The tool called TTPs-based cybercrime investigation framework can help in tracking and classifying cybercrimes, identifying chains of evidence required to solve the case and in mapping evidence onto the framework to convict
A new cybercrime investigation tool has been developed to track cyberattacks targeting individuals, such as insurance fraud and online matrimonial fraud. Known as the Tactics, Techniques, and Procedures (TTPs) -based cybercrime investigation framework, this tool aids in identifying and categorising cybercrimes, establishing the chain of evidence required for case resolution, and aligning evidence with the framework for convicting offenders.
In numerous states, cybercrime incidents result in daily losses amounting to one crore. These crimes predominantly affect women, elderly individuals, and those with limited financial resources, often leading to the depletion of life savings. Surprisingly, the number of cybercrime investigations lags significantly behind the number of reported cybercrimes in India. Investigations heavily rely on the victim’s First Information Report (FIR), which is often provided by individuals with minimal cyber literacy. Consequently, these narratives can mislead or divert investigators, and victims often lose contact after reporting the incident, further complicating crime tracking.
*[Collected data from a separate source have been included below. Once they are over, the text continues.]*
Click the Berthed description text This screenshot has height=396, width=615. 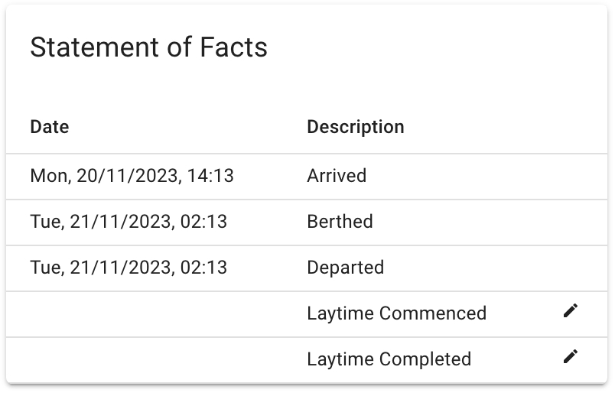pyautogui.click(x=340, y=222)
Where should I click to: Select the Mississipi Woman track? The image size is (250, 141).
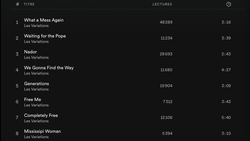[42, 131]
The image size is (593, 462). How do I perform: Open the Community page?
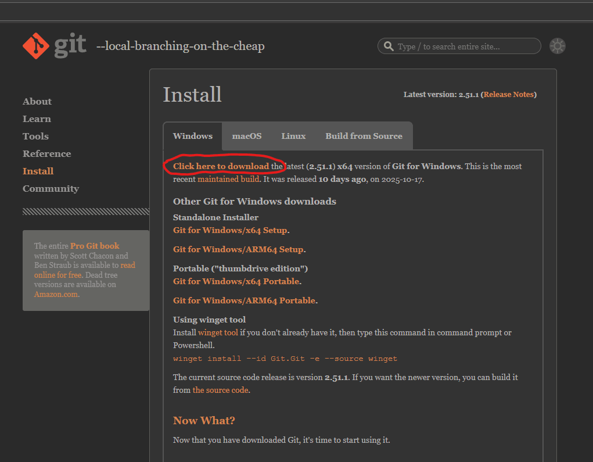pos(51,188)
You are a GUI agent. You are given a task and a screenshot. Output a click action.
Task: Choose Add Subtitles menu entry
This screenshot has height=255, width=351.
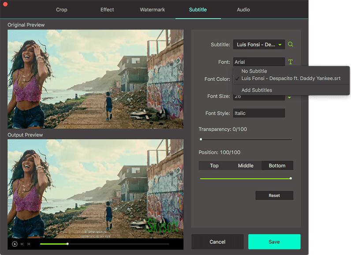pyautogui.click(x=257, y=90)
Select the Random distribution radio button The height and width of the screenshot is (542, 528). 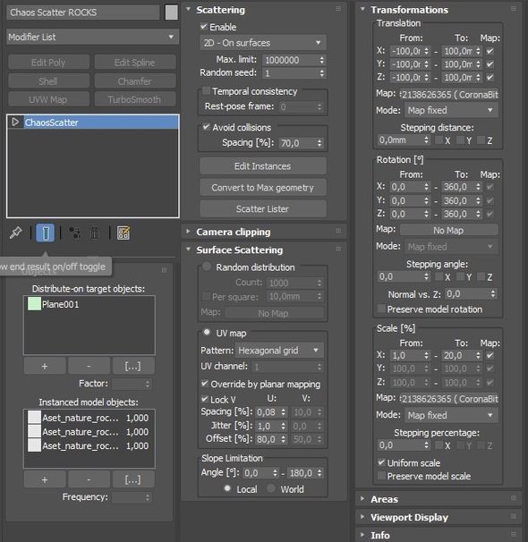click(207, 267)
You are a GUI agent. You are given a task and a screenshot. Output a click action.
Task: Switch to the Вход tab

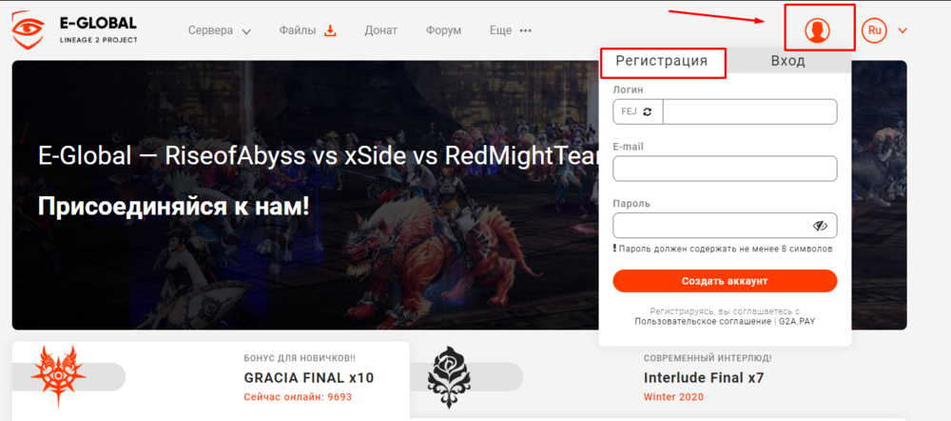[x=787, y=61]
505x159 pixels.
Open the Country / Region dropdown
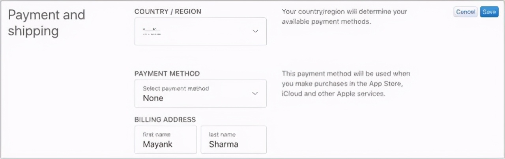[x=200, y=31]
For the success of cybercrime investigations, a comprehensive framework was urgently needed to extract key information from victims’ FIRs, provide investigators with a systematic and exhaustive understanding of the reported cybercrime, recommend investigative steps based on established crime patterns, link evidence to these steps to determine subsequent actions, and ultimately facilitate the conviction of criminals. Until now, no such comprehensive framework existed for cybercrime incident response.
To bridge this gap, the I-hub NTIHAC foundation (c3ihub) at IIT Kanpur, with support from the Department of Science and Technology (DST) under the National Mission on Interdisciplinary Cyber Physical Systems (NM-ICPS), developed a methodology and tool to discern the modus operandi of cybercriminals throughout the execution lifecycle of a crime. This involved extensive literature review, case studies, framework construction, integration of existing crimes into the framework, development of an interactive framework navigator, and mapping real cases onto the framework.
The technology can approximate the path of a crime execution and suggest potential crime paths based on user-provided keywords. Additionally, it can compare the modus operandi used in different crimes, manage user roles, and track activity along crime paths.
The TTPs-based investigation framework proves highly effective by limiting the range of investigative approaches to those based on criminals’ tactics, techniques, and procedures (TTPs). This results in a more precise and expeditious conviction of cybercriminals.
With the readiness of the developed cybercrime investigation framework and tool for deployment in police operations, cybercriminals can be more easily tracked and convicted. This is expected to lead to a reduction in cybercrime activities across the country.